- _STATED PROBLEM_:
Convert the records from the first line up to and including the line with "(x=317, y=108)" into a JSON list of strings, one string per line, with blank lines left out.

>> Begin RECORDS PROVIDED

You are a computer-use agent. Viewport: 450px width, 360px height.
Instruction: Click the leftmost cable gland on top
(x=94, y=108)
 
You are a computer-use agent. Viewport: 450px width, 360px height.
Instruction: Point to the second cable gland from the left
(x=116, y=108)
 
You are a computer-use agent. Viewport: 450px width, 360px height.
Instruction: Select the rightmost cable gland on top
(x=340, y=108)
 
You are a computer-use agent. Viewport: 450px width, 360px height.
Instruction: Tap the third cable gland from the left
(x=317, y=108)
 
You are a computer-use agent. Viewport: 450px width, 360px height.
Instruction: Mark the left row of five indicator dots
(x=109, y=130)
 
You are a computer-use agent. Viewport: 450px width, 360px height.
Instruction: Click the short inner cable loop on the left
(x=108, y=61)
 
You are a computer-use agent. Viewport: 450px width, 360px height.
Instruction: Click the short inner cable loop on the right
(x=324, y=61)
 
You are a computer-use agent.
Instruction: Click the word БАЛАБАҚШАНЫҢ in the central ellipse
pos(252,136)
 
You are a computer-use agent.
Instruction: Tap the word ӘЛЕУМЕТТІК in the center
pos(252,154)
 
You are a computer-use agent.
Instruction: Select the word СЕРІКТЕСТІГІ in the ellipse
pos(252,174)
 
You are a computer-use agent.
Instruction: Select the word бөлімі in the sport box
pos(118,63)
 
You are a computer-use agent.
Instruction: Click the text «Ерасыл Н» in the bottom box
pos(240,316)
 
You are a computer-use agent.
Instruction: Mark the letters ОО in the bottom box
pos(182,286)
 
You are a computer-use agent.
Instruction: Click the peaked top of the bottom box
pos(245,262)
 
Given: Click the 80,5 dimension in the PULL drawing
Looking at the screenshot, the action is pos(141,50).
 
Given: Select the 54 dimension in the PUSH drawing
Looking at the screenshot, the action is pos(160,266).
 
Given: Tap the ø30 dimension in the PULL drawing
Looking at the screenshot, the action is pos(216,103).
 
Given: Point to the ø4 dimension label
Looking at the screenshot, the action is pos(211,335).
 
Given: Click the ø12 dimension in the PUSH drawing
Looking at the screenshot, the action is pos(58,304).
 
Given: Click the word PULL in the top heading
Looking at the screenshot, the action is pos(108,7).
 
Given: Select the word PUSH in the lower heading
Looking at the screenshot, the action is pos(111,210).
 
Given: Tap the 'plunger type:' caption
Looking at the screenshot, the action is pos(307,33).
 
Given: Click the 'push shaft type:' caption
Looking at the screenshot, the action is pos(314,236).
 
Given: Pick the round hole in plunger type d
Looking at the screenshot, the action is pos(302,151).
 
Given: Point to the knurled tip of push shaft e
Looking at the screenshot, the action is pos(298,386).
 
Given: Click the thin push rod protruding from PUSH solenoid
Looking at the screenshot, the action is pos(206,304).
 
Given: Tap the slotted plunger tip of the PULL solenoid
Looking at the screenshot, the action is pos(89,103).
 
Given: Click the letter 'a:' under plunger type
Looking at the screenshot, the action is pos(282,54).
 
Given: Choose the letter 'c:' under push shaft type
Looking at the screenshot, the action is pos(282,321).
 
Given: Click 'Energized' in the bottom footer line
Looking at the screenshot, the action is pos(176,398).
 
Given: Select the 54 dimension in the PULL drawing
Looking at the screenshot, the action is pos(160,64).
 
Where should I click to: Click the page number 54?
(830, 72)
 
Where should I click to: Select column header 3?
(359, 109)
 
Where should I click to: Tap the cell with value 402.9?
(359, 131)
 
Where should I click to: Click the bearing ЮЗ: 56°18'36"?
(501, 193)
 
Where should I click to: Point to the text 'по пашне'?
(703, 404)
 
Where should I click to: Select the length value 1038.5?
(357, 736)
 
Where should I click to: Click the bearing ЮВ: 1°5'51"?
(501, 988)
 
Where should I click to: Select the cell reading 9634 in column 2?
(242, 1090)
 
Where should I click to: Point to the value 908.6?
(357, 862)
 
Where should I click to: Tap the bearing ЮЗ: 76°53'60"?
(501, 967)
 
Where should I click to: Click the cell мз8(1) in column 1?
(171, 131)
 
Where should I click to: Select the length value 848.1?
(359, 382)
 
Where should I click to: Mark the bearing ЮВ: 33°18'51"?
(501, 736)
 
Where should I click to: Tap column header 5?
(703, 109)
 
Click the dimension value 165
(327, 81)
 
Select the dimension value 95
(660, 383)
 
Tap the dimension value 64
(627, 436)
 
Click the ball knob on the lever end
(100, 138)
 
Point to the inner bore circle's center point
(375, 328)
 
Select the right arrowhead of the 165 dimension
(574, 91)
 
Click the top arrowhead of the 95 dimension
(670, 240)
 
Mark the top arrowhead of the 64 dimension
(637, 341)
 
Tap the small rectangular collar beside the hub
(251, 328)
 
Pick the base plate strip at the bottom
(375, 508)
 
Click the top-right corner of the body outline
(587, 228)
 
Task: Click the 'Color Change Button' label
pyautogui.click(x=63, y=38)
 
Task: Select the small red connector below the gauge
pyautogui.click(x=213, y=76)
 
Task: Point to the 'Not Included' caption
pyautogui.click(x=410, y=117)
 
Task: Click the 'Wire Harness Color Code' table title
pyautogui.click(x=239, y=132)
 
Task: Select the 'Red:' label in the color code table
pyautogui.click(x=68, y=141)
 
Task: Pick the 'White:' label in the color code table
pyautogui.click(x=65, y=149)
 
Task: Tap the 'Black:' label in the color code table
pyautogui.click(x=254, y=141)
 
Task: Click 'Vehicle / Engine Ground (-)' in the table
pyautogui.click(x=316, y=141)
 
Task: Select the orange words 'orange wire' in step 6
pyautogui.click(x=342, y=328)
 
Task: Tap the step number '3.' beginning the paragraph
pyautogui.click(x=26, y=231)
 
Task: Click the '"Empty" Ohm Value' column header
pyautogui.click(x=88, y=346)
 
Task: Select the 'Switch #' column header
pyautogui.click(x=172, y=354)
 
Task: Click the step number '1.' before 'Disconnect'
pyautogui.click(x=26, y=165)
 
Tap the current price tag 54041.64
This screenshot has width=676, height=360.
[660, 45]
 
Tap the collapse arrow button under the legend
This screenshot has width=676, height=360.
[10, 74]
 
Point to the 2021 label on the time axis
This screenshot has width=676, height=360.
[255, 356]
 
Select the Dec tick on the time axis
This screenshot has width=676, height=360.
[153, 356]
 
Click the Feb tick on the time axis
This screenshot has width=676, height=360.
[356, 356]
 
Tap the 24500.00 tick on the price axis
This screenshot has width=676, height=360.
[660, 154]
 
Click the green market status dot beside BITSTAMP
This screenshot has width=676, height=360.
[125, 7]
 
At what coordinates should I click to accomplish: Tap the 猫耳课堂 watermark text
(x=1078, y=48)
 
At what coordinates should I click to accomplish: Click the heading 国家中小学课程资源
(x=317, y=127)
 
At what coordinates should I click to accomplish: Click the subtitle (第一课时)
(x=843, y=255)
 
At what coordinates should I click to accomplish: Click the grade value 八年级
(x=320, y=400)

>> End RECORDS PROVIDED

- _CORRECT ANSWER_:
[
  "You are a computer-use agent. Viewport: 450px width, 360px height.",
  "Instruction: Click the leftmost cable gland on top",
  "(x=94, y=108)",
  "You are a computer-use agent. Viewport: 450px width, 360px height.",
  "Instruction: Point to the second cable gland from the left",
  "(x=116, y=108)",
  "You are a computer-use agent. Viewport: 450px width, 360px height.",
  "Instruction: Select the rightmost cable gland on top",
  "(x=340, y=108)",
  "You are a computer-use agent. Viewport: 450px width, 360px height.",
  "Instruction: Tap the third cable gland from the left",
  "(x=317, y=108)"
]